Twenty clients in supervised housing were randomly selected (10 clients from each residential program) and all clients approached agreed to participate. All 160 clients in independent housing who participated in the questionnaires from the larger study were mailed a flyer inviting them to participate in the semi-structured interview. The first twenty clients who responded to the flyer were included. The participants from independent housing consisted of 14 clients living in apartments, 5 in SROs, and one residing with family; these subgroups were analyzed separately as they were viewed as different types of independent housing. All participants received $5 compensation for participation in this part of the study. The majority of participants were Black males with a mean age of 46.3 years (sd= 7.7) and a mean residential tenure of 33.2 months (sd= 31.4) in their current housing. The number of different prior residences in the past 5 years ranged from 1 to 12.
We used a semi-structured interview, guided by 7 broad topics: 1) What do you think of your current housing? What do you like? What don’t you like?; 2) How did you come to live here? How much choice did you have? If you had choice, what were your main reasons for choosing to live in your current housing?; 3) What type of housing would you prefer right now and why?; 4) If you are not in your preferred housing, why not?; 5) Do you think your housing preferences have changed through your recovery? How so and why?; 6) What do you think about the people that you live around? Do they help you in your recovery?; and 7) What type of housing do you see for yourself in the future and why? Generally, clients were encouraged to express thoughts and opinions freely with interview questions used merely to direct responses on certain topics. Interviews were conducted by the first author in each participant’s home. Each interview took approximately 45 minutes. Interviews were audiotaped, transcribed, and checked for accuracy.
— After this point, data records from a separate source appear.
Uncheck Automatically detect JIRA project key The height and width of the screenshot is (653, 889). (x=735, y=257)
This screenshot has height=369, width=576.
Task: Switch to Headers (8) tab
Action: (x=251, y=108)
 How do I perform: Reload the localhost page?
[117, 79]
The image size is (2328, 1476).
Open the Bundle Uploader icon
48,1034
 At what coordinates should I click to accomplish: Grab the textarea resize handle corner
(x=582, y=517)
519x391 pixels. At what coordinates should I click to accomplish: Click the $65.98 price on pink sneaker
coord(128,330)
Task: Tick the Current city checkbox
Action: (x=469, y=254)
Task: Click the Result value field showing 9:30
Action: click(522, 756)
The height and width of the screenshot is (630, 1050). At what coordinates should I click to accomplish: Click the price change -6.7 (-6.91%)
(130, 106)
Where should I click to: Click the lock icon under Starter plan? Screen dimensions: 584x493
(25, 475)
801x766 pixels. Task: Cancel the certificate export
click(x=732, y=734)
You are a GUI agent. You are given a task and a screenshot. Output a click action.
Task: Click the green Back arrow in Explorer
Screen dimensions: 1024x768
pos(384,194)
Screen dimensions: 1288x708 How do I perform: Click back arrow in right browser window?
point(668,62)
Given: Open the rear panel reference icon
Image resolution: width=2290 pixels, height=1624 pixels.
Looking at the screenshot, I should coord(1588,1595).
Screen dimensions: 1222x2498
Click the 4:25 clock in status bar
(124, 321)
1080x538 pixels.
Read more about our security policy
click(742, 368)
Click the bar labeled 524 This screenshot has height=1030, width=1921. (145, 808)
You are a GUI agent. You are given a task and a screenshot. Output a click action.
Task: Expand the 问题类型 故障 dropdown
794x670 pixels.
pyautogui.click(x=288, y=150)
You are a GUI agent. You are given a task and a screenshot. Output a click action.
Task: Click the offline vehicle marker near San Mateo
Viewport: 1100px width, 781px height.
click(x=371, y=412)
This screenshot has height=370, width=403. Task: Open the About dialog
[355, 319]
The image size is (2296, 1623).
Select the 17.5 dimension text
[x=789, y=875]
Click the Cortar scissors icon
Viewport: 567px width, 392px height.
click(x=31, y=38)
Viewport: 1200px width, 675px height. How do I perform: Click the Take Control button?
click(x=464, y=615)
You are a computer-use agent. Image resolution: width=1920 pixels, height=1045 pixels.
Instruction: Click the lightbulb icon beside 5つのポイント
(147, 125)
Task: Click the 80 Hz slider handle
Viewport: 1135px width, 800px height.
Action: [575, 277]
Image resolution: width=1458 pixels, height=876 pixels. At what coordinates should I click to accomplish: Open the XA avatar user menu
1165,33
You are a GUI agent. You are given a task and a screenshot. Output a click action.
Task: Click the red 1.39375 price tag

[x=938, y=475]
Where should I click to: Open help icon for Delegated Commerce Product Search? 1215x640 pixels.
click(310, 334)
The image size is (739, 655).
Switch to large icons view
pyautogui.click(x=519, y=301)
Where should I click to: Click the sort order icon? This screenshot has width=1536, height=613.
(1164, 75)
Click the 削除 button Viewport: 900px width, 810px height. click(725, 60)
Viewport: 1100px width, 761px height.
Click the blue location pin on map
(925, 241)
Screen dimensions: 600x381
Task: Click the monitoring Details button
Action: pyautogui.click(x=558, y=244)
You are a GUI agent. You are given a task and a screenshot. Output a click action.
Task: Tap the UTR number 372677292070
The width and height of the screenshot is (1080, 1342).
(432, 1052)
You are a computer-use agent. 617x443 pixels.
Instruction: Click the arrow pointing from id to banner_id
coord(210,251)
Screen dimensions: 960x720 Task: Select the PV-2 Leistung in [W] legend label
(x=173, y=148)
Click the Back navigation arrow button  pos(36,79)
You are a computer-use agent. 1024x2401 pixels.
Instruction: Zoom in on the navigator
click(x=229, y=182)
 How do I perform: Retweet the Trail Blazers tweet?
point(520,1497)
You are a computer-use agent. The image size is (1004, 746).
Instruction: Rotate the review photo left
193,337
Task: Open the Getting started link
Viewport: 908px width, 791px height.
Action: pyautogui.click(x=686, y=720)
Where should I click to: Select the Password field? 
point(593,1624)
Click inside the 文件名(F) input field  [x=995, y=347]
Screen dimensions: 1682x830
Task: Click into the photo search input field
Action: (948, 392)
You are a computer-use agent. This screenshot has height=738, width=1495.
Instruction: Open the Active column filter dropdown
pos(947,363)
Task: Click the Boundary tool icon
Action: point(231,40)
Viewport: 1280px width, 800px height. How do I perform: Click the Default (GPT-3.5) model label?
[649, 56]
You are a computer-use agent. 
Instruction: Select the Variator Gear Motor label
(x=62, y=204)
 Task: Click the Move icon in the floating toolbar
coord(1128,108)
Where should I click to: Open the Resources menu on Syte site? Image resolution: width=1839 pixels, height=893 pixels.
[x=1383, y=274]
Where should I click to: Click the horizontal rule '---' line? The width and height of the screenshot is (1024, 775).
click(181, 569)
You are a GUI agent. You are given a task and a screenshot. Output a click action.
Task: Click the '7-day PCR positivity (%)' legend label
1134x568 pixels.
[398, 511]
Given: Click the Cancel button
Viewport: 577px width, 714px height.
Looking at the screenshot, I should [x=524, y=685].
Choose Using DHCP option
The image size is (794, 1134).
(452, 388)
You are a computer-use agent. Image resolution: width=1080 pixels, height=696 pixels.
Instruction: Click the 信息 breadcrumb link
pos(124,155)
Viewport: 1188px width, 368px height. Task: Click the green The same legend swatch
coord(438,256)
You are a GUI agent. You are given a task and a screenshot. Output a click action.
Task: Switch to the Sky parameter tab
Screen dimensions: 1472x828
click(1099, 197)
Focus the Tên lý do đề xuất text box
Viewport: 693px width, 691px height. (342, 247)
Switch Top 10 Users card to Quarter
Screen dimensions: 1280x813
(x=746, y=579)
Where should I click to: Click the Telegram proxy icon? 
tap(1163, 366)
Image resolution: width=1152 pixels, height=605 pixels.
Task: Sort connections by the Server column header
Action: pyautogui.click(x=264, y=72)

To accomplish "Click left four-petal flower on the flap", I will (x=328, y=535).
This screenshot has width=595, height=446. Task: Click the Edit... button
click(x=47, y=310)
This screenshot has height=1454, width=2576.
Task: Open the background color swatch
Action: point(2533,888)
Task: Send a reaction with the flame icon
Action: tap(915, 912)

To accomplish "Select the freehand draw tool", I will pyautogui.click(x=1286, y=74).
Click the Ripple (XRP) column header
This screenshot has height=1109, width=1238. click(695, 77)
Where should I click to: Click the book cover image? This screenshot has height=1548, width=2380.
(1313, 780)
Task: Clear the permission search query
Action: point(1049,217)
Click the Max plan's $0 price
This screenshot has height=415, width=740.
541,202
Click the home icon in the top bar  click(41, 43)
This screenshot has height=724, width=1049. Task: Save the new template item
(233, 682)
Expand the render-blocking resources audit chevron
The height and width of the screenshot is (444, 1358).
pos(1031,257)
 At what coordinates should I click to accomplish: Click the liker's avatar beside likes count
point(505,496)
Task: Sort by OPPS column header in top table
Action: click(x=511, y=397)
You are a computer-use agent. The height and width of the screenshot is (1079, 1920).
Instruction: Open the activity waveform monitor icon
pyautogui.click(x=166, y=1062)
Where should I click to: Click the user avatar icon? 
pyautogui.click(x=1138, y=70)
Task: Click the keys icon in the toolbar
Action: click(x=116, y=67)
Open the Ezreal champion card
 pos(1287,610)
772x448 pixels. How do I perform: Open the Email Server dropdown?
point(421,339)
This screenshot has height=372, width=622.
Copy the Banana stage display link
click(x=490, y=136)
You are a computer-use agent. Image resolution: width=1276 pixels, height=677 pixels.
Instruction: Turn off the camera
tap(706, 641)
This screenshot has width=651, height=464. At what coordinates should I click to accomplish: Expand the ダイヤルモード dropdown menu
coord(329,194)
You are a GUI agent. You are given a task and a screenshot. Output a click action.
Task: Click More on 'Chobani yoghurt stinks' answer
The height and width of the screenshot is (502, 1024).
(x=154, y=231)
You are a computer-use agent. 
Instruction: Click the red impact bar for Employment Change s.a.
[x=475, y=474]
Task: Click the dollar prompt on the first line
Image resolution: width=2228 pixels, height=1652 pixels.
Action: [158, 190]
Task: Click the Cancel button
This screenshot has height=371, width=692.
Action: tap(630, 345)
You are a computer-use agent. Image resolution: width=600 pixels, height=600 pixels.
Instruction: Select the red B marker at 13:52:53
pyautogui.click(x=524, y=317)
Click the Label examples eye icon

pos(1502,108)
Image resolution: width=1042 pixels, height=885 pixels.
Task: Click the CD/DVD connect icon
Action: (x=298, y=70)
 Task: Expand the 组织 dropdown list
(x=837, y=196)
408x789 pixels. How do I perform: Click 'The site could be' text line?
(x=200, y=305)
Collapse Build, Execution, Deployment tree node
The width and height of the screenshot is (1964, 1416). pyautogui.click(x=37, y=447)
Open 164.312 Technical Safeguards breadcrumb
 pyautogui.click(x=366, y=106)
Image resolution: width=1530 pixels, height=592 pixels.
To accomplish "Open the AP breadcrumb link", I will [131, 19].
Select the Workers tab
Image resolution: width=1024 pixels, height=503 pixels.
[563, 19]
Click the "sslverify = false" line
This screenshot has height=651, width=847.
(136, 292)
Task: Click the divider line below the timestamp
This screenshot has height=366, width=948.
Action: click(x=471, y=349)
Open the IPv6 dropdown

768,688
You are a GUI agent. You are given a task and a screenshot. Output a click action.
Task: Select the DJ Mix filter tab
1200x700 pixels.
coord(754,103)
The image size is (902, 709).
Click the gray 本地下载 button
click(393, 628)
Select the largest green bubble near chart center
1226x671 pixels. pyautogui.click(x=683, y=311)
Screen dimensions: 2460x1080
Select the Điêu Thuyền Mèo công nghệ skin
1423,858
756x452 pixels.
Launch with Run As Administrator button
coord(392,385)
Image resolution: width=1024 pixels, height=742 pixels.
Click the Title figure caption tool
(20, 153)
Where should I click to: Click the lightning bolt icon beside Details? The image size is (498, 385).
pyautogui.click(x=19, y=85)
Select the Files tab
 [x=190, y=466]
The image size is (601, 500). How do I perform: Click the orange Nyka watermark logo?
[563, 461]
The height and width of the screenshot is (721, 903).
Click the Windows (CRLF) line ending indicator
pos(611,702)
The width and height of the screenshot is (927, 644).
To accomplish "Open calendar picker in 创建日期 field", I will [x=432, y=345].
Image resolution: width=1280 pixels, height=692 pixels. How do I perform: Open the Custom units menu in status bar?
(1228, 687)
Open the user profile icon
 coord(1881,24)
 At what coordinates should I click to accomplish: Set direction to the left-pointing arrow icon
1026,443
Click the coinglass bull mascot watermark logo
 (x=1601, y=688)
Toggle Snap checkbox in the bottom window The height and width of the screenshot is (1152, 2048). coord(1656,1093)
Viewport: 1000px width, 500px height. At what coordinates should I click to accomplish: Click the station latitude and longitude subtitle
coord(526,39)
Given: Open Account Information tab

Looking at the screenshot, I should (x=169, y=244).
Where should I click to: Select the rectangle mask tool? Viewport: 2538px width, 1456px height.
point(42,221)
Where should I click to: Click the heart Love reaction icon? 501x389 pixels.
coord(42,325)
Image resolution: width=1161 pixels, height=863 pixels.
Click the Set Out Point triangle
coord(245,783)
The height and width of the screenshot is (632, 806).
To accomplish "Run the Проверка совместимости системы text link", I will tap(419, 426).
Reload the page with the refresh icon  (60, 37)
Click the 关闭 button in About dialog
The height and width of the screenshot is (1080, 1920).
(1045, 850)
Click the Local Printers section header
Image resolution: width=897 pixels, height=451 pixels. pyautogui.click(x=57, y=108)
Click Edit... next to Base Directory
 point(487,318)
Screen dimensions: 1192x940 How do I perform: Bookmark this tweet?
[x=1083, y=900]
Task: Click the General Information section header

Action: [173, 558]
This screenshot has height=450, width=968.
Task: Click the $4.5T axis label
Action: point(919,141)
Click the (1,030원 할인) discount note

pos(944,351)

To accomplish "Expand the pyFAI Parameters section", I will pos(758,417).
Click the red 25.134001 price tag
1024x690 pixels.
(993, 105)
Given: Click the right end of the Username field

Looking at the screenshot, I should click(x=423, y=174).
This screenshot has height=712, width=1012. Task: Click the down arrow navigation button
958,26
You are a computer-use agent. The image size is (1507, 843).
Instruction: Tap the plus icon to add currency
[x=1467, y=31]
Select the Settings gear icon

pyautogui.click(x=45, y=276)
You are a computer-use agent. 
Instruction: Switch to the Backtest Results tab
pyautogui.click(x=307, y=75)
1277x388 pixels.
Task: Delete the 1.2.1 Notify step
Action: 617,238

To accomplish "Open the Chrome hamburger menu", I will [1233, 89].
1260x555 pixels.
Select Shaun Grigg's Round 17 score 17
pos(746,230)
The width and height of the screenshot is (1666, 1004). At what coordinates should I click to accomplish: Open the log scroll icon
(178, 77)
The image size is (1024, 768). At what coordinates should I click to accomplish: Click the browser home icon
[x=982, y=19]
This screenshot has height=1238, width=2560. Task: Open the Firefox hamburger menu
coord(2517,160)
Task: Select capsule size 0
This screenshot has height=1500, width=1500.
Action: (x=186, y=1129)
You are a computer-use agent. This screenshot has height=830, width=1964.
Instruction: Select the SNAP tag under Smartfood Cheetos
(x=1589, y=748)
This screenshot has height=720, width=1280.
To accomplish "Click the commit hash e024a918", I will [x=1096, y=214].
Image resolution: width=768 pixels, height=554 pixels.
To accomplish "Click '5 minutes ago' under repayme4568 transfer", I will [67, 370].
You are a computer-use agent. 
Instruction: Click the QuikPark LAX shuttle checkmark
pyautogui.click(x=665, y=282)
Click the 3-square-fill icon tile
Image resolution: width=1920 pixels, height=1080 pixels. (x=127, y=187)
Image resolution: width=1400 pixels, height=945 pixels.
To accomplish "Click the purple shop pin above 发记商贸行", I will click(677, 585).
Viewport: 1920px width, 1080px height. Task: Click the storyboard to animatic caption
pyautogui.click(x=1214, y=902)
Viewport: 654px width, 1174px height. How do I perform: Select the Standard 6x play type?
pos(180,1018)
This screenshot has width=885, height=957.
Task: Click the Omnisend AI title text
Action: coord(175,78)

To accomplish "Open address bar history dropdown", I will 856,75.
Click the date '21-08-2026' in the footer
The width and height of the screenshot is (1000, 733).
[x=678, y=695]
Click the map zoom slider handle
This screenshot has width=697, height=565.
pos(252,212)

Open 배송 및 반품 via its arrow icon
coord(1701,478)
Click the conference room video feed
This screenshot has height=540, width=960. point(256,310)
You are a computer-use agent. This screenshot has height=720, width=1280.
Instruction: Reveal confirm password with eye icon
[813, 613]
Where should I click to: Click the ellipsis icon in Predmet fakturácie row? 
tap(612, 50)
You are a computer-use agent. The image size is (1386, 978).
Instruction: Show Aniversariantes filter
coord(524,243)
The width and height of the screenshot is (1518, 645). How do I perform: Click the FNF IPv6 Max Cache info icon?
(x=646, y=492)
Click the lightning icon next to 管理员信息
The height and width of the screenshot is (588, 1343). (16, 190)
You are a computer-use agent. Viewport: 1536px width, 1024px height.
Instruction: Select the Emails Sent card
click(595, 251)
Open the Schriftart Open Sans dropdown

Client interviews were analyzed using content analysis (Weber, 1990) informed by grounded theory (Glaser & Strauss, 1967). First, all of the transcripts were read and concepts were written in memos. Through an iterative process involving discussions, readings, and modifications, memos and ideas were organized into general categories and subcategories that were compiled into a codebook. Two coders (first author and fourth author) independently coded the content of 20 identical transcripts- 10 from independent housing and 10 from supervised housing- then discussed and reached consensus on any discrepancies. After 20 transcripts, it was determined that adequate inter-coder reliability was established and the codebook was sufficient. The remaining 20 transcripts were split and independently coded by the two raters. The final codebook consisted of 10 general coding categories and 82 sub-codes. Inter-coder reliability was calculated, before consensus, on the last 12 (30.0%) transcripts that were coded by both coders. There was adequate inter-coder reliability with an overall Kappa value of .77, and coding categories ranging from .65 to .83. Coding patterns were examined, memos compiled, and transcripts reread to identify general themes. The bulk of the analyses focused on the 14 clients in apartments and 20 clients in supervised housing, however specific findings on SROs were also noted. The computer software, Atlas.ti (Atlas.ti Scientific Software Development GmbH, 2008) was used in coding analysis and the Coding Analysis Toolkit (Shulman, 2007) calculated inter-coder reliability.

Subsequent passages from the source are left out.